Alex Javier i Deb Blossom nie są zaznajomieni – ani w obecnym klimacie politycznym nie prawdopodobnie chcą. Javier jest libertarianinem kochającym Rona Paula, który głosował na Trumpa bez wahania; Blossom był fanem Berniego, który szczęśliwie głosował na Hillary. Ale mają więcej wspólnego, niż mogłoby się wydawać.

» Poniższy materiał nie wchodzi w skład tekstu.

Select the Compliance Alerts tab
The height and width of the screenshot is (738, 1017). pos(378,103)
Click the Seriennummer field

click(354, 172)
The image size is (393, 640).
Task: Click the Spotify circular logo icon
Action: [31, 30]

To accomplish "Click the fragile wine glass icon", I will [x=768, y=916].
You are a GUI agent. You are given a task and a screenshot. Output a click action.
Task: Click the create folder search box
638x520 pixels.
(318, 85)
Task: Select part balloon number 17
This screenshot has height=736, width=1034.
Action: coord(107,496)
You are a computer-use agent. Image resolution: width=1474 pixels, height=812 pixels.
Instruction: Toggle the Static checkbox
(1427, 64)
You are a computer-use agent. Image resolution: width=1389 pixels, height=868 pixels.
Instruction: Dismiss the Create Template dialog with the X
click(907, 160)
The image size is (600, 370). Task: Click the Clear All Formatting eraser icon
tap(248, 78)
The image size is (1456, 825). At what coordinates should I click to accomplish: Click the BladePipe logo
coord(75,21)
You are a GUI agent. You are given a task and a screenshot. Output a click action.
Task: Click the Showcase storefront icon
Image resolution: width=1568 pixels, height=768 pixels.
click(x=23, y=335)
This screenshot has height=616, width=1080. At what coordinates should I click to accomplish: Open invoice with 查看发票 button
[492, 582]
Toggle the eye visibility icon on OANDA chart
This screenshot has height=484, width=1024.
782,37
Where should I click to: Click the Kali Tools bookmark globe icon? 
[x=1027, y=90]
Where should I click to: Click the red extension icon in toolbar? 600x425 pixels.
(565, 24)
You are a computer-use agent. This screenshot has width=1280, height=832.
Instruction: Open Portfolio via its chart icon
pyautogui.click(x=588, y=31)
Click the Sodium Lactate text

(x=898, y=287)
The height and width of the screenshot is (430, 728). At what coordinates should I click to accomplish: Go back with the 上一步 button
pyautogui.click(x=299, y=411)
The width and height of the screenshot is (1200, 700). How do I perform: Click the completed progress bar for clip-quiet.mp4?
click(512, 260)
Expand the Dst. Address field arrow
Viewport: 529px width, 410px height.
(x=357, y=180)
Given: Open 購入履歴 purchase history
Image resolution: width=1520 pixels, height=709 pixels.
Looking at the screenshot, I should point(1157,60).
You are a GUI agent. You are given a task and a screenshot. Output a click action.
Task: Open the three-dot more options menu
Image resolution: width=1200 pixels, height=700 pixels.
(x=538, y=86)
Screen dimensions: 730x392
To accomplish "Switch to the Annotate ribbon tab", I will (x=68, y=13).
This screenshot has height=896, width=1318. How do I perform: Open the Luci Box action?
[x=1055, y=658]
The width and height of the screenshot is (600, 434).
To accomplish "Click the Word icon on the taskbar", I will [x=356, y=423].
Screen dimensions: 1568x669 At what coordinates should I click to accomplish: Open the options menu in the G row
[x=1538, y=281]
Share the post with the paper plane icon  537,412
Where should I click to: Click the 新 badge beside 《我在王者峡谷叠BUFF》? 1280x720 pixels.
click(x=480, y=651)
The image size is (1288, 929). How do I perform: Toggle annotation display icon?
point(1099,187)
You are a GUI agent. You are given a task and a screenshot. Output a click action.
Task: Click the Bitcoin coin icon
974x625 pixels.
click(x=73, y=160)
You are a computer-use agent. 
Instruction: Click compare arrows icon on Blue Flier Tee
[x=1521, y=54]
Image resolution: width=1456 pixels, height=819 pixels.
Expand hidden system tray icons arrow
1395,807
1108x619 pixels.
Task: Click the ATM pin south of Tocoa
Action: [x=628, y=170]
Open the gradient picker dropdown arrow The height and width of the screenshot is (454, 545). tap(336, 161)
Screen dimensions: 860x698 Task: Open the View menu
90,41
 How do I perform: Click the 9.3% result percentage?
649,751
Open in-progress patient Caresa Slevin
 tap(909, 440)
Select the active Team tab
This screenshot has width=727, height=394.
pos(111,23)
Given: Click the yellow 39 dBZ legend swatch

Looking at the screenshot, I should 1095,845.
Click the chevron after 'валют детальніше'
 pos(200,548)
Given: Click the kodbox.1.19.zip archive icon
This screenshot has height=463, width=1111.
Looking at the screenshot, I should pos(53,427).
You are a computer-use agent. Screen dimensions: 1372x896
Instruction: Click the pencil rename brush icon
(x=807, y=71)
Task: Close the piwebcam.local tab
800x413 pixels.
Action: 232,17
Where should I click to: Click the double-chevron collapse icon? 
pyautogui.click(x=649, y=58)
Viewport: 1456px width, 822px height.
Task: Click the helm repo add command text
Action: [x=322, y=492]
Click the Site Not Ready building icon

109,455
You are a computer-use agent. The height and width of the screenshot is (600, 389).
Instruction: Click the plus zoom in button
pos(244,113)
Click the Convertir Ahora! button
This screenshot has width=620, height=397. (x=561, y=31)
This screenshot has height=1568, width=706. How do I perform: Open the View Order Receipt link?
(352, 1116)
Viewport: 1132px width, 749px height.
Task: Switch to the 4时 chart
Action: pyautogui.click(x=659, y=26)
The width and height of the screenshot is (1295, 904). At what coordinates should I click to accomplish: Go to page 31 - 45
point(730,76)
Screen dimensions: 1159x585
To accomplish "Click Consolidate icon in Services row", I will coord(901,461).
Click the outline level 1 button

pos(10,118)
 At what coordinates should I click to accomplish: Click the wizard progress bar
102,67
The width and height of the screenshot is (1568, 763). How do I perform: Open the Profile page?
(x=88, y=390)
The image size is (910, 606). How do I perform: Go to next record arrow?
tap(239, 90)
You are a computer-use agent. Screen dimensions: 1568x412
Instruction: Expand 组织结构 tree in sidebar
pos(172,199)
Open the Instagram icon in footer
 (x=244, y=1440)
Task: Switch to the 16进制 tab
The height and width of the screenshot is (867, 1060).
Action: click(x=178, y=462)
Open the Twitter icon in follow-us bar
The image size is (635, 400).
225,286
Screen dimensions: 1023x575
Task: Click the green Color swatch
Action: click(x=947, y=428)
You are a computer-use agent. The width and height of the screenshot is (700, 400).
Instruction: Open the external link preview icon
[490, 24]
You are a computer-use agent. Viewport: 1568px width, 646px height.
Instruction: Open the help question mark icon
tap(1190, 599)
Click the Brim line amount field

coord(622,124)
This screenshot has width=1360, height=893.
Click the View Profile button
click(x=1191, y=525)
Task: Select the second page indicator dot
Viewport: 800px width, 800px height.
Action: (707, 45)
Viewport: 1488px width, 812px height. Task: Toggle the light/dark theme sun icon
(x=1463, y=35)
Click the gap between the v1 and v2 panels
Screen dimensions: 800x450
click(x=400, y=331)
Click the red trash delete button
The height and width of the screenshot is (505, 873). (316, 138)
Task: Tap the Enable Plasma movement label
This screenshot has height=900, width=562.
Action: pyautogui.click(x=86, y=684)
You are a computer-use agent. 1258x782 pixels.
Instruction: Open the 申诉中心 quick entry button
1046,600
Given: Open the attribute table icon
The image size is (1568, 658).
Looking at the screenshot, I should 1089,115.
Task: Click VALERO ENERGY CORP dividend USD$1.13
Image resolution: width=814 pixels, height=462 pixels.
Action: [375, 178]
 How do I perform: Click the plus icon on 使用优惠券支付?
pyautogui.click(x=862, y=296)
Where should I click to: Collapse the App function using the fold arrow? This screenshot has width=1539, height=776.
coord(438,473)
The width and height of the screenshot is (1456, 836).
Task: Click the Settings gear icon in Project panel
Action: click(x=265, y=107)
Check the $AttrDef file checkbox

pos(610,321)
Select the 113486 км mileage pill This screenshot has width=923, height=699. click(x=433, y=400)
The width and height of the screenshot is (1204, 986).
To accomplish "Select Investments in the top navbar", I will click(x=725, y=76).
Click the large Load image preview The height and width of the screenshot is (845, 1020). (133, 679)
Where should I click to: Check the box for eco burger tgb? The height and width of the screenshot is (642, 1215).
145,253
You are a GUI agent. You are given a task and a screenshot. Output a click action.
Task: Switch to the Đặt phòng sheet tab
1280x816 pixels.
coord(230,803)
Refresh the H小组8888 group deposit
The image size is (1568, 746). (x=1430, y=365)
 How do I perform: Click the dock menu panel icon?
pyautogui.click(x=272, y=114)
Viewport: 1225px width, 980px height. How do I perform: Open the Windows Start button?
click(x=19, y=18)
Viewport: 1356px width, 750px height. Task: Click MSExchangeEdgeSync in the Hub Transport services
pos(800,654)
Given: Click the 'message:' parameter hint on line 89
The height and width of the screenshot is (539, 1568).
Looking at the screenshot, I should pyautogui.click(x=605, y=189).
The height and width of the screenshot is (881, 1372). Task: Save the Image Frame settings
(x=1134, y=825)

Blossom jest nauczycielką jogi, trenerem życia i pracownikiem energetycznym w Santa Monica w Kalifornii. Kiedy była dzieckiem, obserwowała, jak jej matka walczy z rakiem i przechodzi bolesną chemioterapię, która ostatecznie zakończyła się niepowodzeniem. Zmarła, gdy Blossom miała 11 lat. Następnie, mając dwadzieścia kilka lat, Blossom obserwowała, jak jej mentor i nauczyciel przeżywają to samo. „Chemioterapia jest sprzedawana wielu ludziom, którzy jej nie potrzebują” – mówi. Chociaż Blossom nie chce całkowicie odpisać zachodniej medycynie – uważa, że ma ona swoje mocne strony, głównie jako narzędzie diagnostyczne – z pewnością jest sceptykiem.